Im Verlauf des Krieges durchlief Kalandra mehrere Lager, insbesondere die Konzentrationslager Ravensbrück und Sachsenhausen. Nach den Leiden des Krieges widmete er sich vor allem seiner wissenschaftlichen Tätigkeit und
engagierte sich politisch nur sehr eingeschränkt, schrieb jedoch auch Beiträge für die Periodika der Nationalen Sozialistischen Partei. Mit der kommunistischen Partei hatte er endgültig gebrochen und warnte vor der Gefahr, die von ihr ausging.

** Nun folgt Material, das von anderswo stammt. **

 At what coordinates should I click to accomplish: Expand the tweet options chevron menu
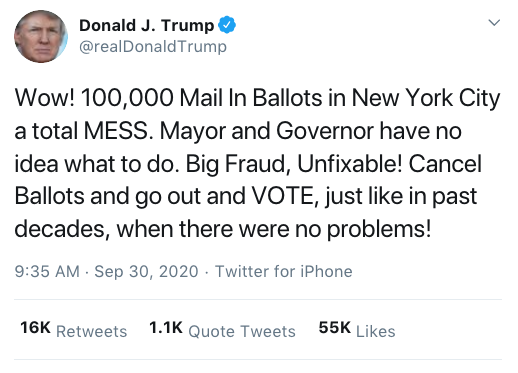(x=494, y=23)
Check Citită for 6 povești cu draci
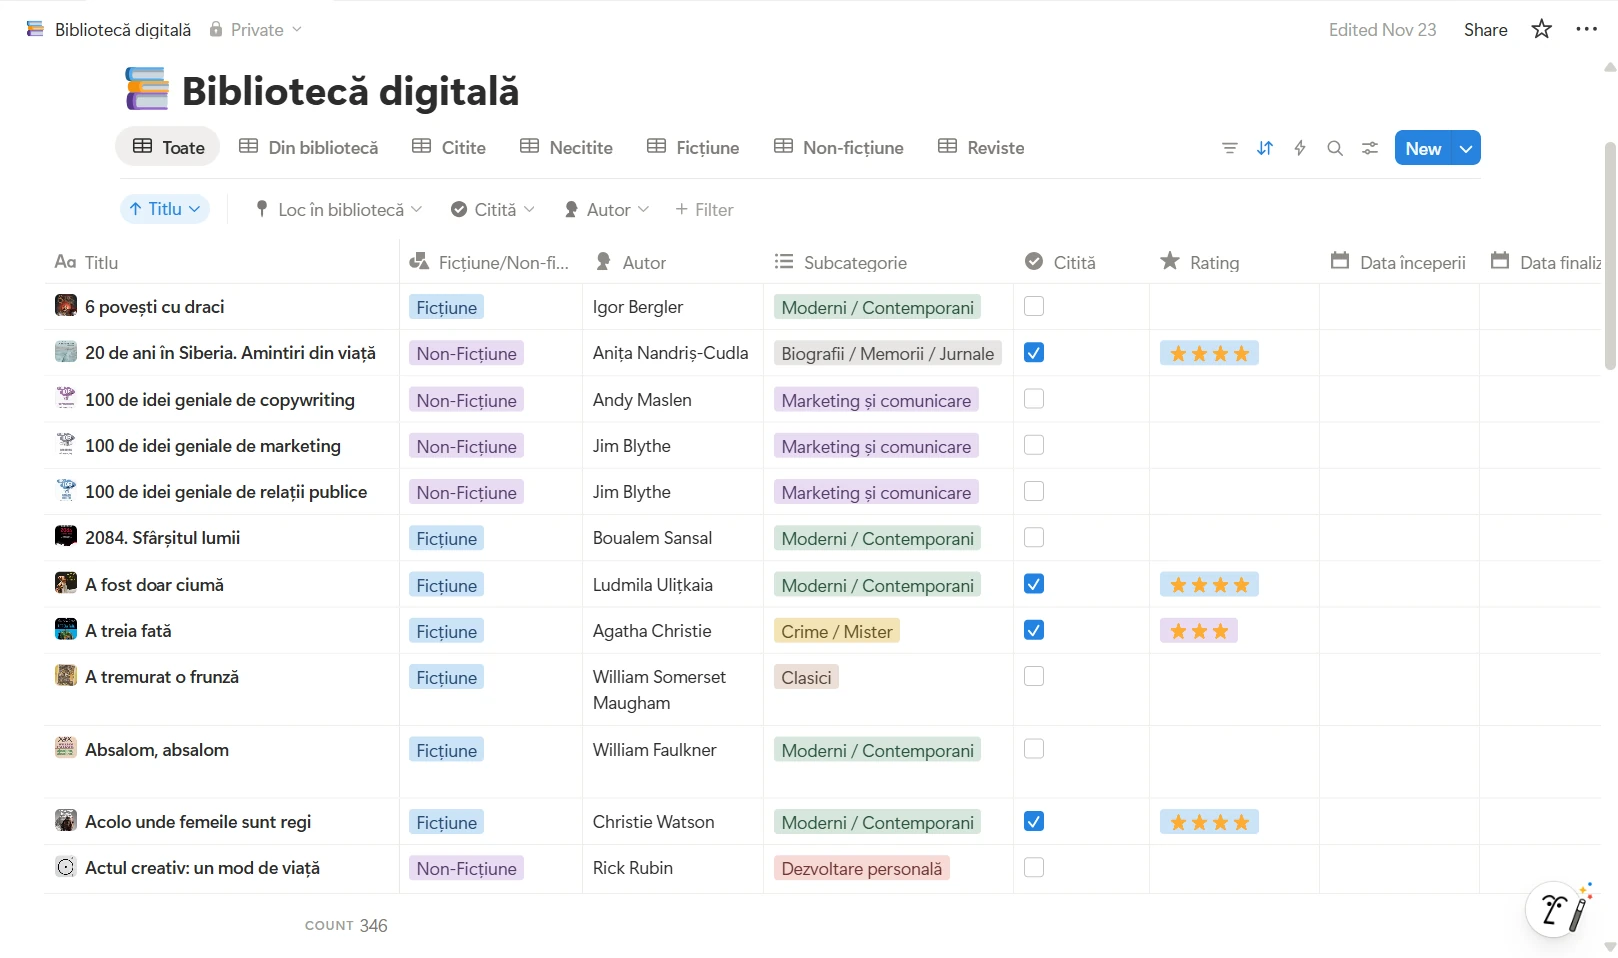The image size is (1618, 958). click(x=1034, y=306)
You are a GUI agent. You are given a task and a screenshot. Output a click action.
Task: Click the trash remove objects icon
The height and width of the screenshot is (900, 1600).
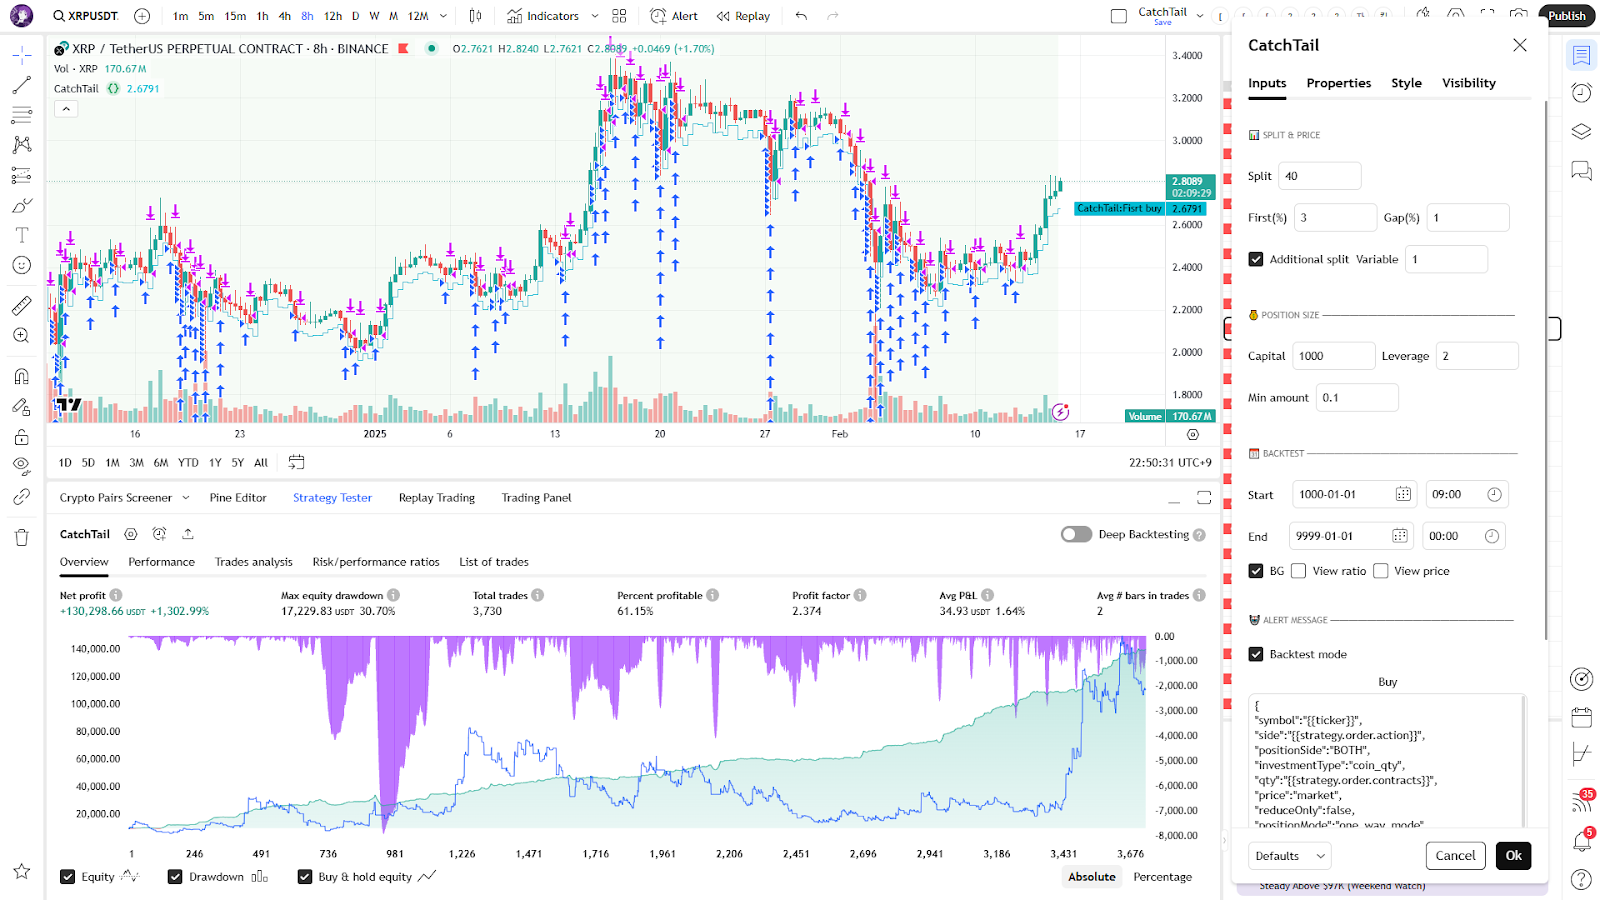[21, 538]
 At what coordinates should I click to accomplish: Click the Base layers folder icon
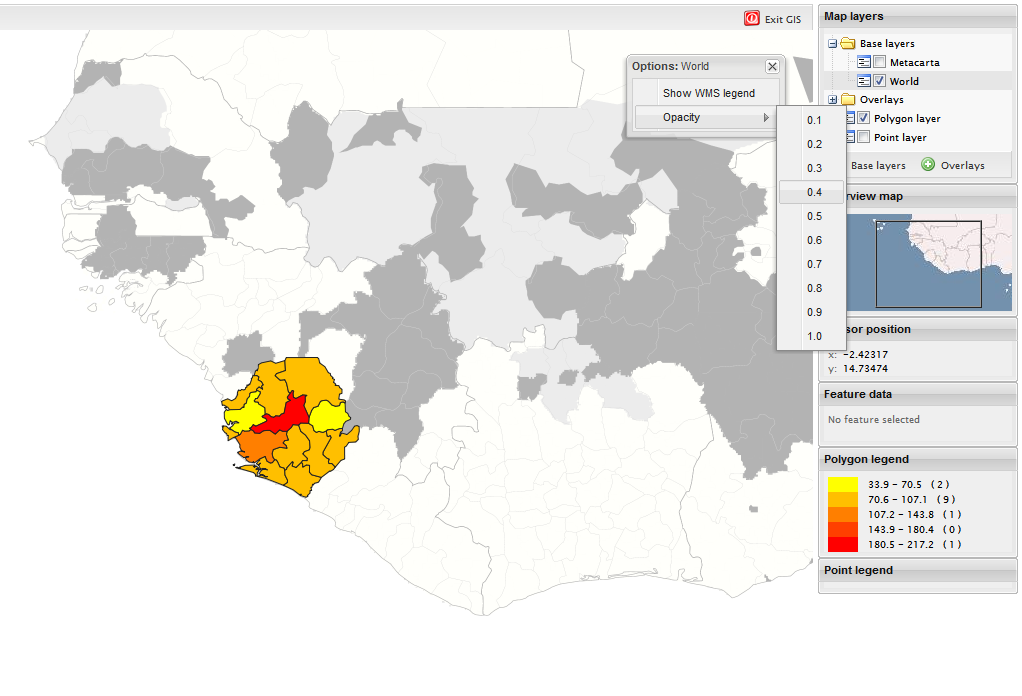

Nach dem Februarumsturz von 1948 geriet er im Zuge der präventiven Suche nach Opfern für den geplanten großen Prozess, mit dem mögliche Regimegegner abgeschreckt werden sollten, ins Visier der kommunistischen Geheimpolizei StB. Er wurde als wacher Geist und Mann von Einfluss, sowie als "Verräter" der Partei ausgewählt.
Nach seiner Verhaftung wurde er einer Reihe von scharfen Verhören und Schulungen unterzogen, in denen er lernen sollte, wie er sich im Prozess zu verhalten und auszusagen habe. Bei dem vom Prokurator Urválek im Juni 1950 geführten Monsterprozess bewies Kalandra großen Mut und lehnte es in einer ganzen Reihe von Punkten ab, sich an das vorgeschriebene Drehbuch zu halten, was er mit Ironie und Sarkasmus tat. Er kannte die Methode dieser "stalinistischen" Prozesse sehr genau und gab so als einer der wenigen Angeklagten zu erkennen, dass er sich des ihm bevorstehenden Todesurteils bewusst war. Er wusste, dass ihm seine Parteikollegen seinen "Verrat an der Partei" nicht verzeihen würden. Am 27.6. 1950 wurde er zusammen mit Dr. Milada Horáková, Jan Buchal und seinem Freund aus der Zeit des Gymnasiums, Otakar Pecl, zun Tod durch den Strang verurteilt. Das Gnadengesuch, das seine Frau eingereicht hatte, wurde von Gottwald einfach ignoriert.
Kalandra war ein überaus fundierter Mann, dessen Kenntnisse den Umfang seines Universitätsstudiums erheblich überschritten. Er war auch einer der ersten tschechischen Historiker, der bei seiner Forschung zur tschechischen Mythologie oder auch bei der Überprüfung des Wahrheitsgehalts der sog. Kristián-Legende, einem heiß diskutierten Thema der 30. Jahre, Erkenntnisse aus der Anthropologie und der Religionswissenschaften nutzte. Sein Werk zeugt außerdem von seinem Interesse am Surrealismus, an der klassischen deutschen Philosophie oder auch an der Psychoanalyse.
Er war ein persönlicher Freund von Milena Jesenská, Albert Camuse und André Breton.